(Entries on target coordinates)
##############################

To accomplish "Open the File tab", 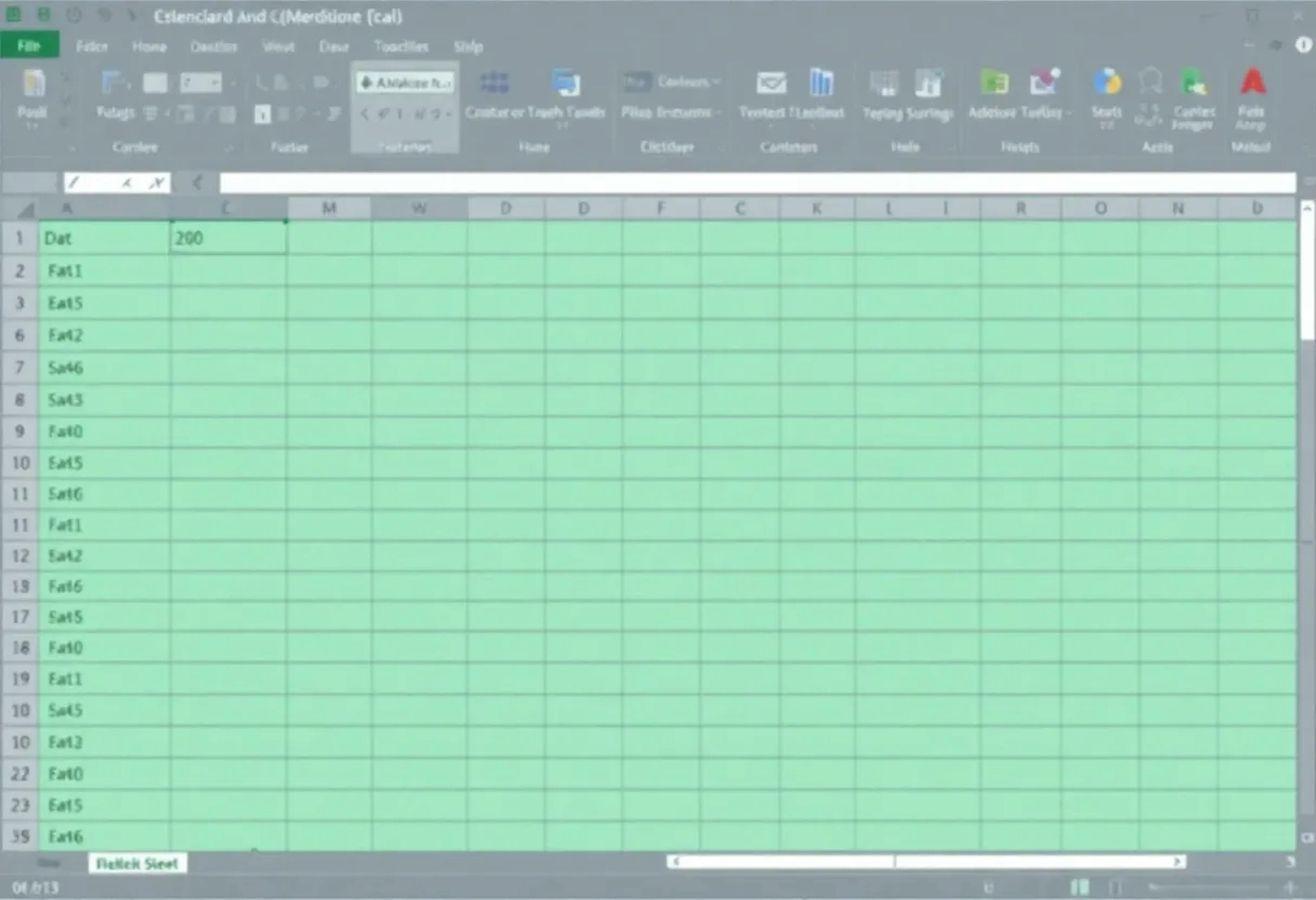I will point(29,45).
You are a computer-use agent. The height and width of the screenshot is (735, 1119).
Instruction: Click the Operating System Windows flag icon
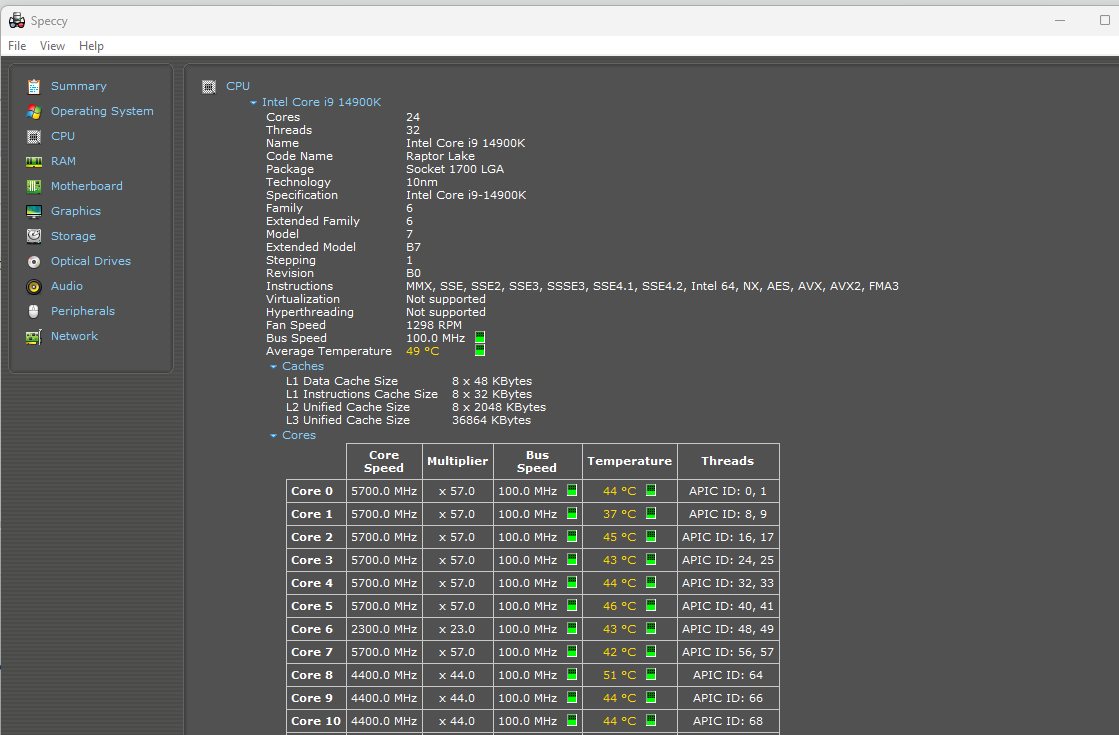34,112
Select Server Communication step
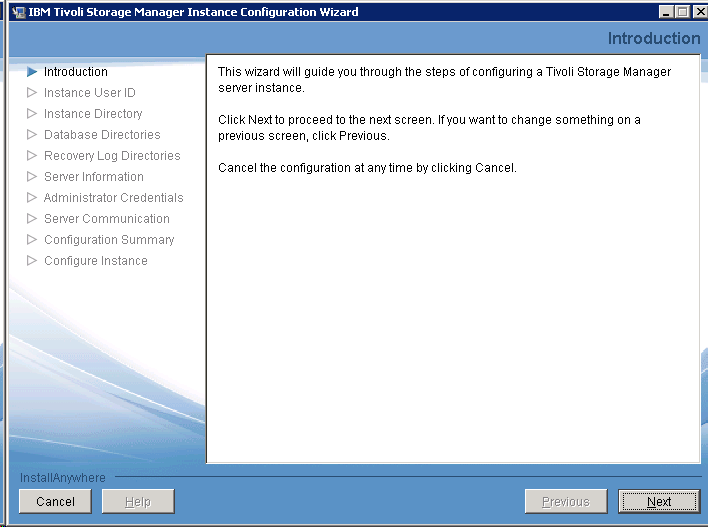 [106, 219]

##############################

Which lines of the entries above contain the word "icon"? Copy each of them.

Instruction: Click the Operating System Windows flag icon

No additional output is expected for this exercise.